Giving out any email address on the main company name sounds risky. Somebody could register hostname@ or ceo@ ?
The FAQ should explain who the conversation is shared with. The generic "data is stored [encrypted]" is only about storage. Is an uploaded PDF sent to a third-party, possibly to train the their next version?
I always hated the streaming text responses in the chat interfaces, just seemed like a cynical attention-hack to continuously update the content instead of just returning the answer once it was done, so I think email makes a lot of sense, it especially makes slow-running local models a bit more bearable, instead of watching it type at 20 words per minute, just get back to me when you reach a stop token. Plus it can attach any relevant files or files it generates. I wrote a chatbot 8 years ago (chatscript dialog trees) that would gather parameters and run a SQL script, returning the resulting table as a .csv you could download. I wish I thought of doing it as an email character, would have integrated with existing processes way more easily than "login to this service we just spun up whenever you want to use it..."
Agreed, definitely some pros to using LLMs in email vs chat. Feels pretty natural to send an email and get a response shortly after with a notification, etc.
Fair points. We have the ability to restrict any address, so shouldn't be much of a concern on our end to shut down ceo@, etc.
We dont use any data for our own training. We send it to Gemini to process the prompt and encrypt it at rest. Having it encrypted at rest allows us to use it as context in your email thread as more replies come in.
File attachments are auto deleted after 30d.
in this website's FAQ:
>is my data secure ?
>Yes. We take data security seriously. Email content is encrypted using AES-GCM encryption.
/after we forward it to Google Gemini lol, but encrypted-at-rest is better than nothing
We encrypt data at rest, but obviously we need to send it to a LLM for processing. We make this clear in our privacy policy fwiw.
for a company, will the company policy allow to sent internal emails to your service ?
Yes, should be fine on our end. Probably not a good idea to include us on anything that requires NDAs, etc. Since that data will be fed into Gemini.
EDIT: I can't speak for your company. You should check company policies before including Subjam in threads.
god damn you for thinking of this idea before me
I spend a ridiculous amount of time at my job on emails.
I use claude and chatGPT all the time but I just don't see how language models can help me with email.
Typing the words is never the bottleneck.

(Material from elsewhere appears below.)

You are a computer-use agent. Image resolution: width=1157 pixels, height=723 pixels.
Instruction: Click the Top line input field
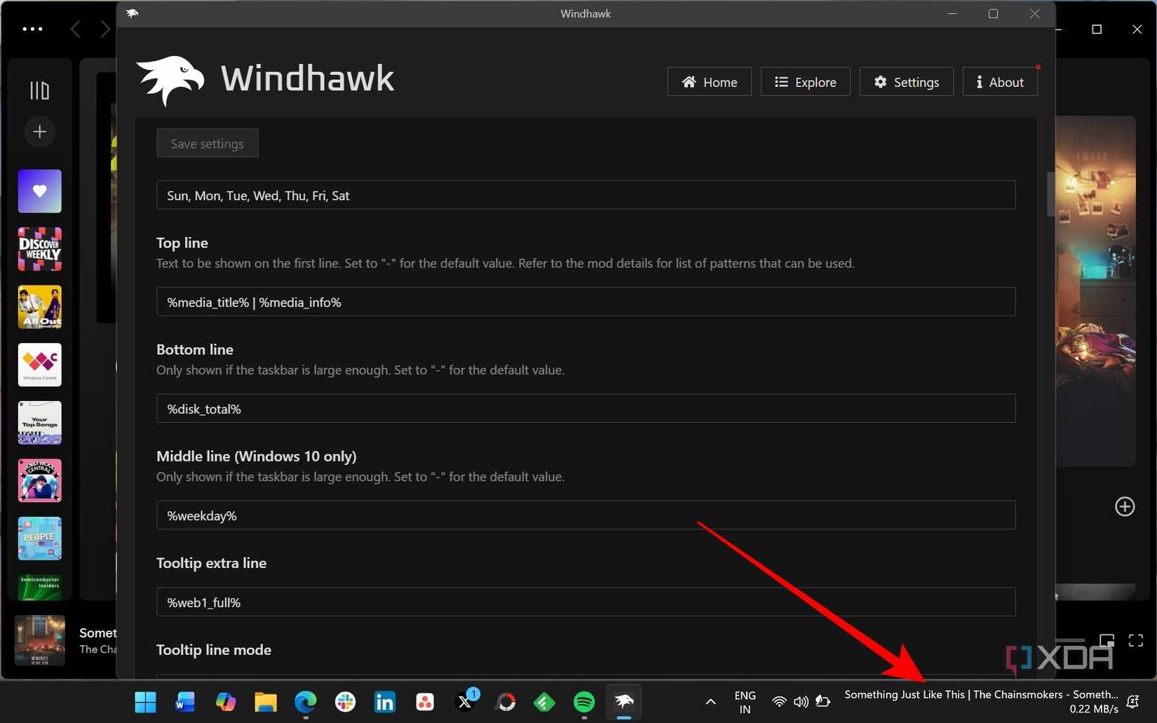586,302
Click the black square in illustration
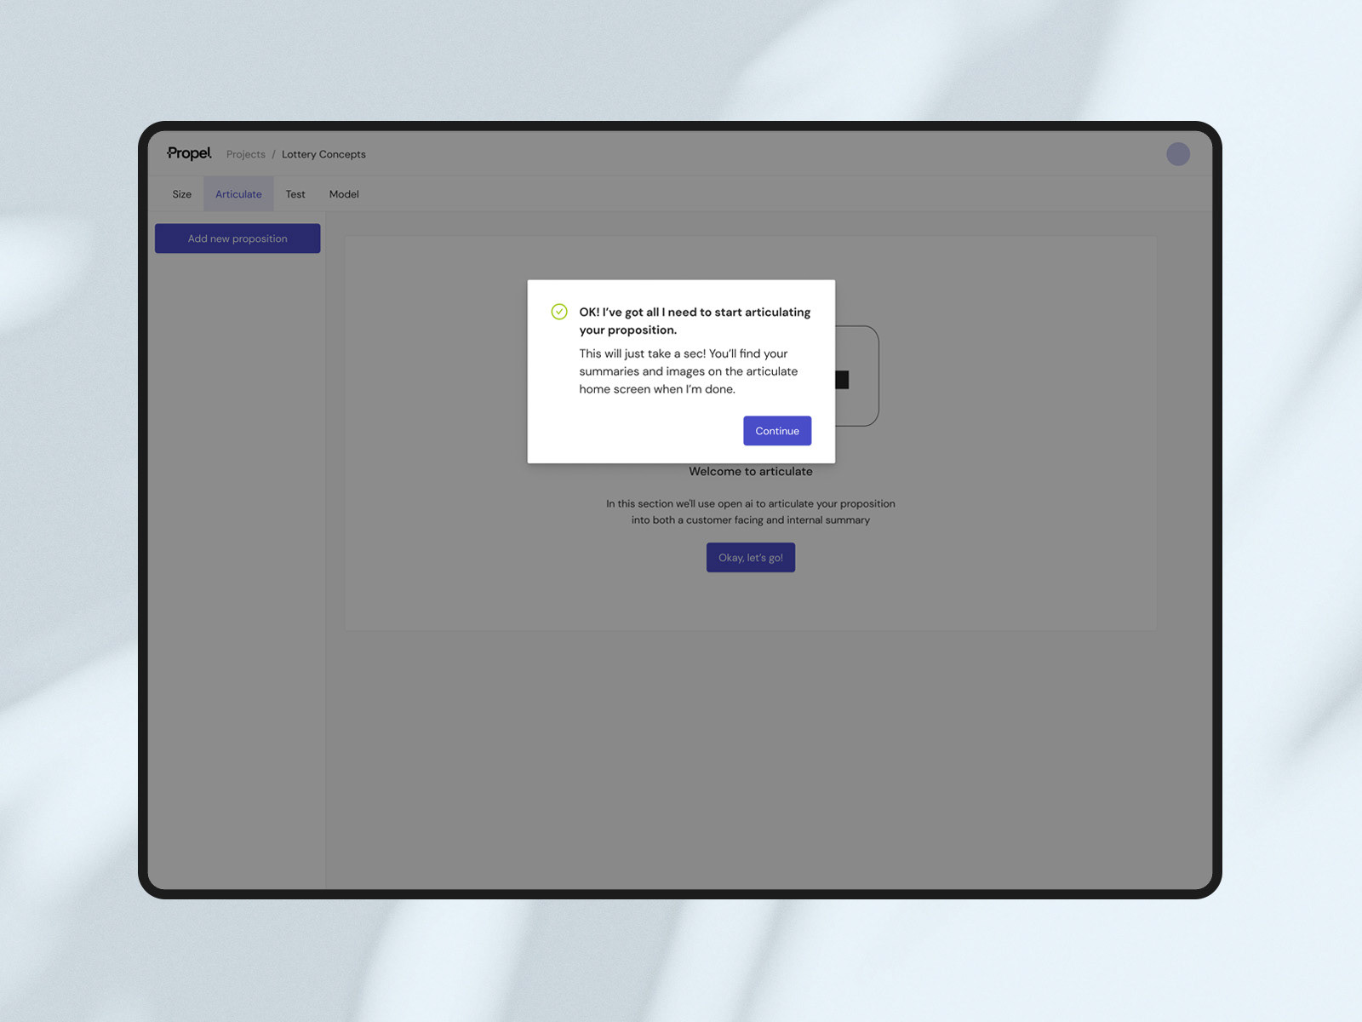Image resolution: width=1362 pixels, height=1022 pixels. coord(842,380)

The problem is trying to express what needs to be expressed with such clarity as to not cause any misunderstanding and then more email.
Summarizing an old, long thread could have some value but that is such an edge case.
I would be the main customer for this type of product but I just don't see much value in it at all.
I was surprised to see no one built it yet
Can I cc the AI?
That would be a nice way to tag it as context the bot should be aware of without eliciting a response from it, have it respond only when its a direct recipient.
Would be nice to have a natural language stack to tell a bit what I want it to do with each email. I spent way too many hours with Microsoft Power Automate just to say "when an email is from X and the subject line starts with RFQ\W+, download the attachment and save it as the matched name and add a row in a spreadsheet grabbing the tabular data from the email body" (pretty handy that I could insert data into spreadsheets without having to worry about auth, benefits of working within an ecosystem)
Yes you can pretty much do anything. CC, FWD, include humans or many AIs on the email too.
if gmail implements this feature, wouldn't your startup be at a serious disadvantage?
Yeah, probably. Or they just buy our startup if it has traction already.